What to produce:
Pick out and copy every line in the entries below that contains the word "height".

Supplied data start

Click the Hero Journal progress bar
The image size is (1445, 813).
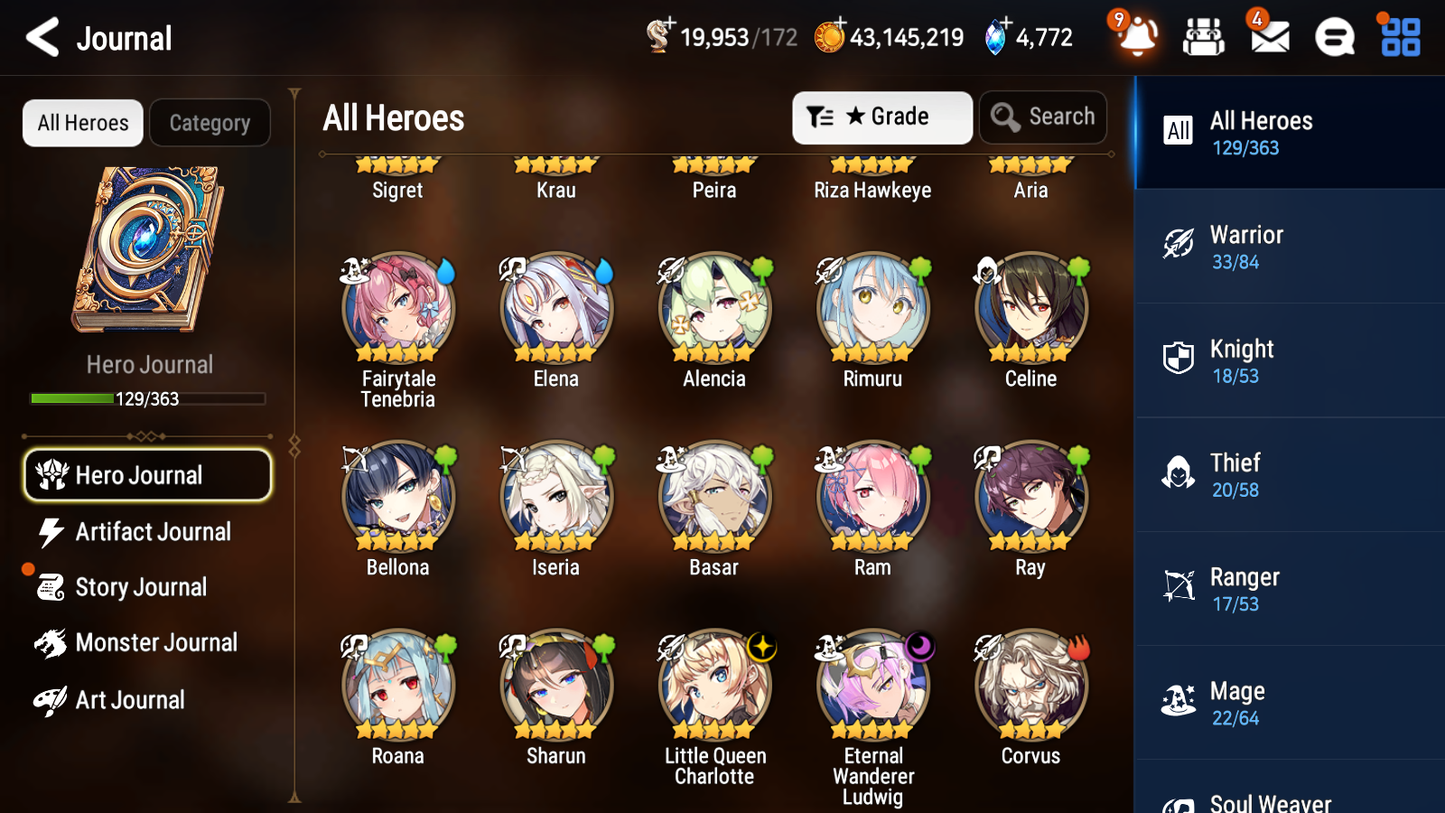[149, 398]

Supplied data end
Supplied data start

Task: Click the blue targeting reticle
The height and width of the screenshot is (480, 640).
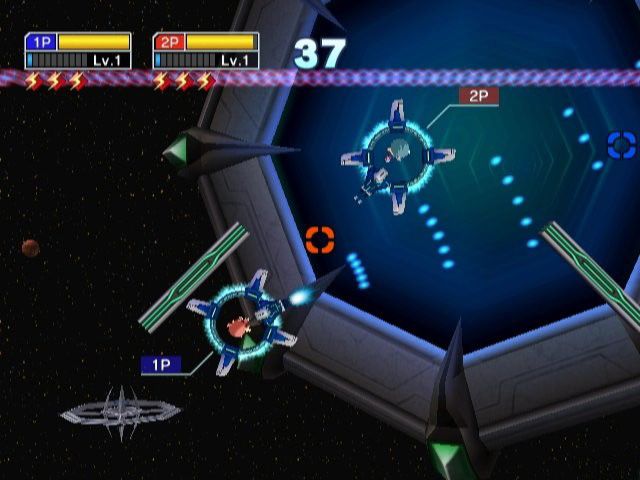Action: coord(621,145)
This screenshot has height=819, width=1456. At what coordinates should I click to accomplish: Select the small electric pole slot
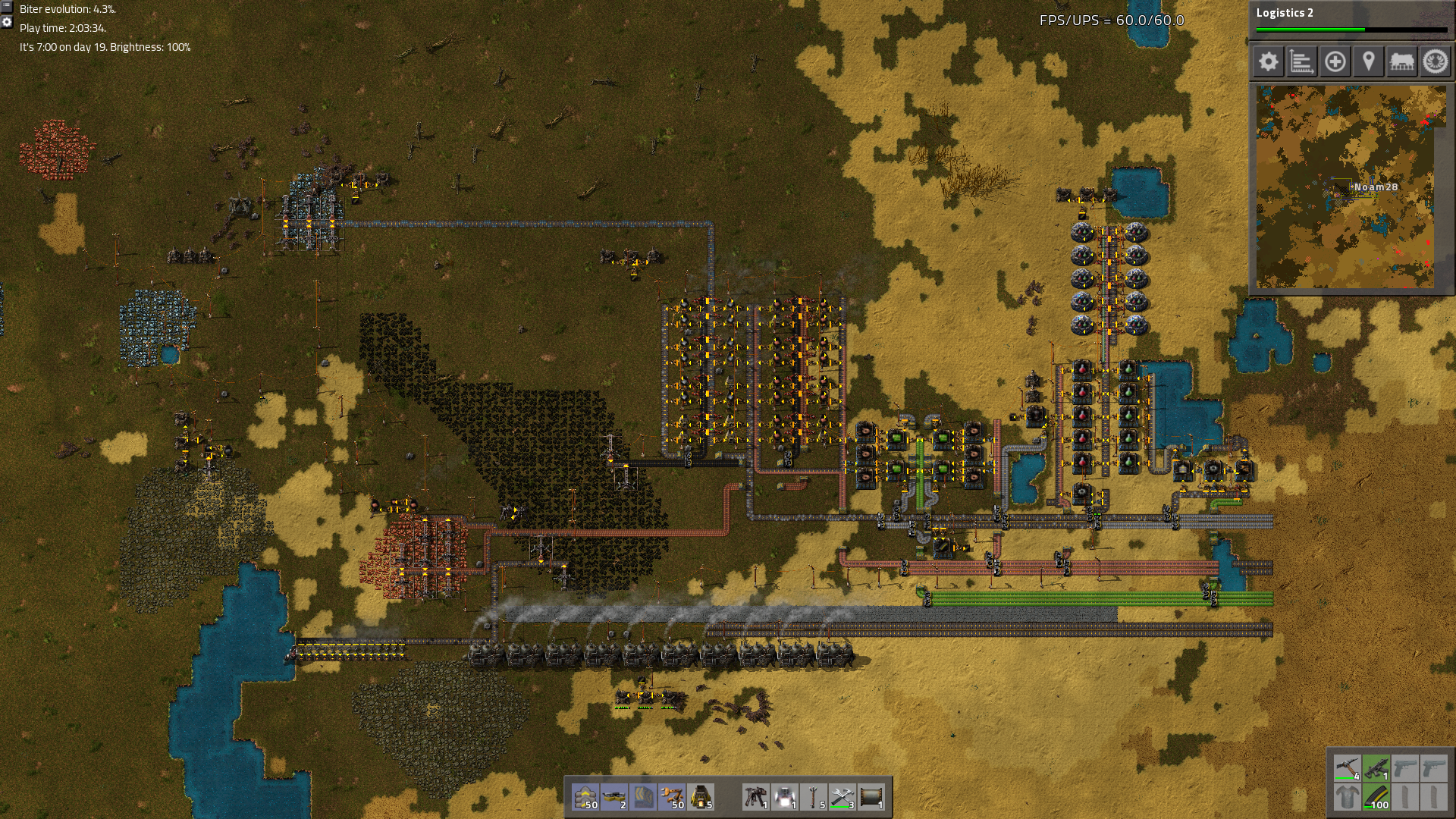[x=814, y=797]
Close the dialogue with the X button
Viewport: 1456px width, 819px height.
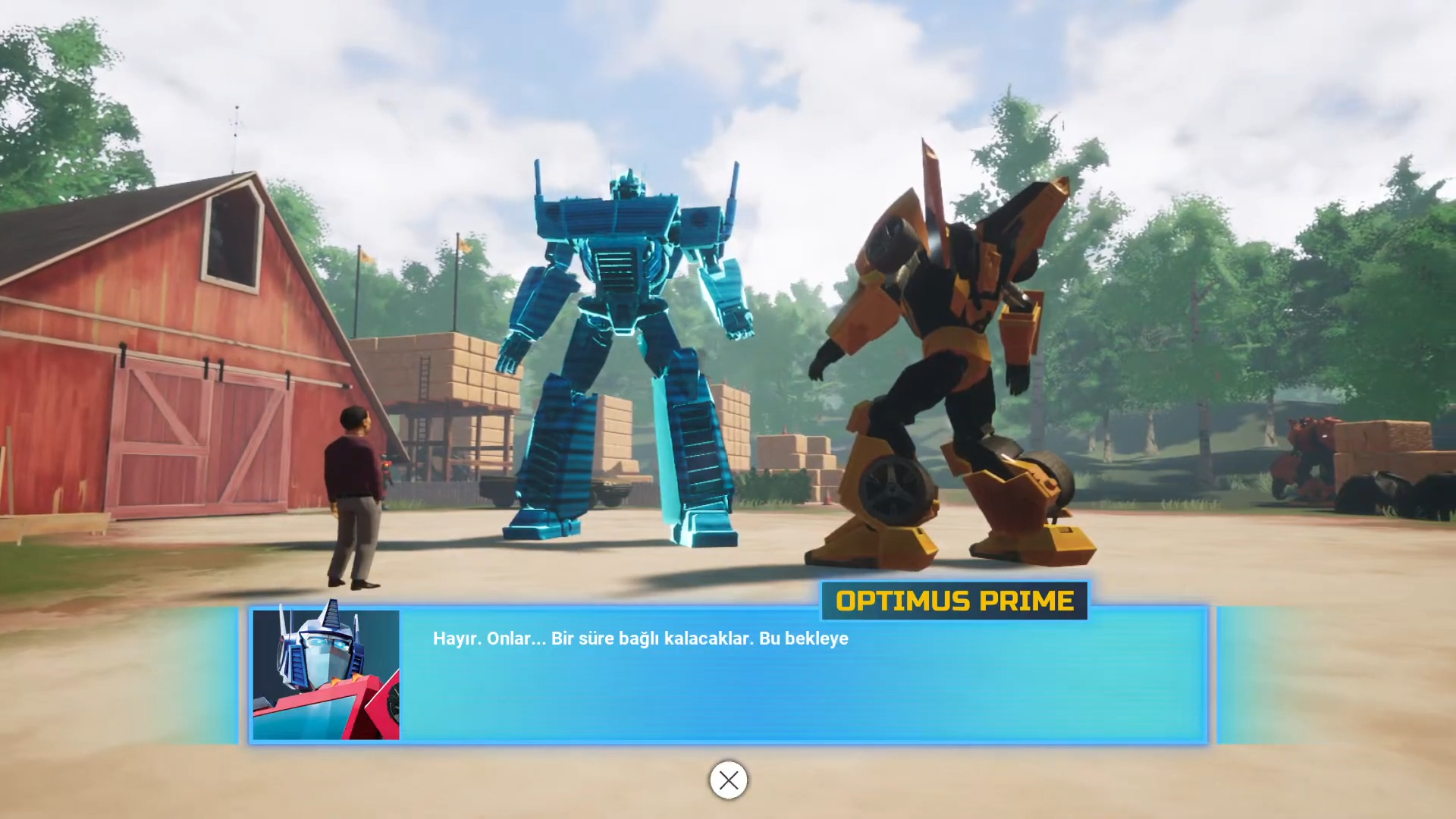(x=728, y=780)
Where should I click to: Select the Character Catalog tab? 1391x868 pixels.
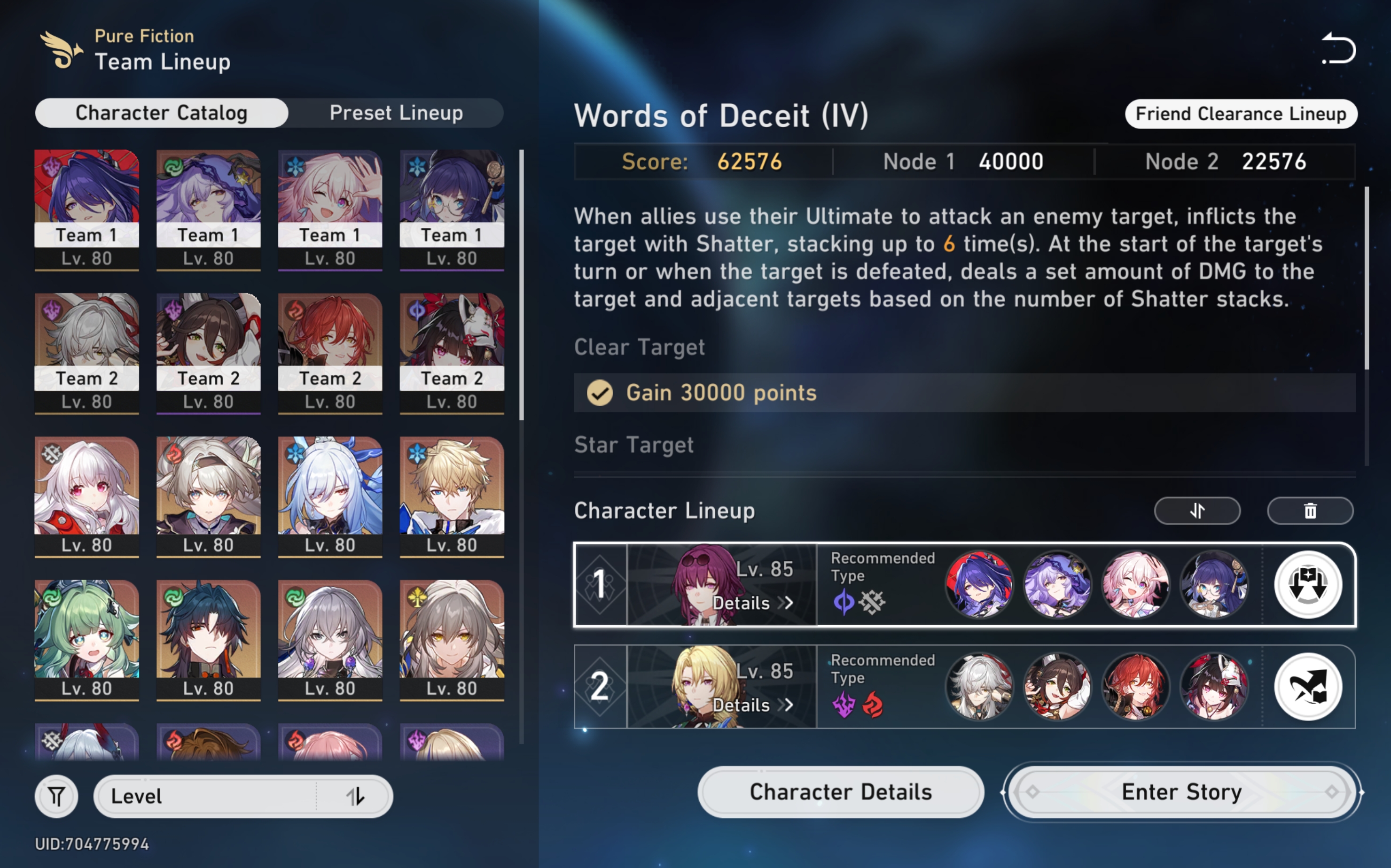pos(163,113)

Supplied data end

Solution to this exercise:
The height and width of the screenshot is (480, 640).
This screenshot has height=819, width=1456. At what coordinates should I click to accomplish: Select the small electric pole slot
Viewport: 1456px width, 819px height.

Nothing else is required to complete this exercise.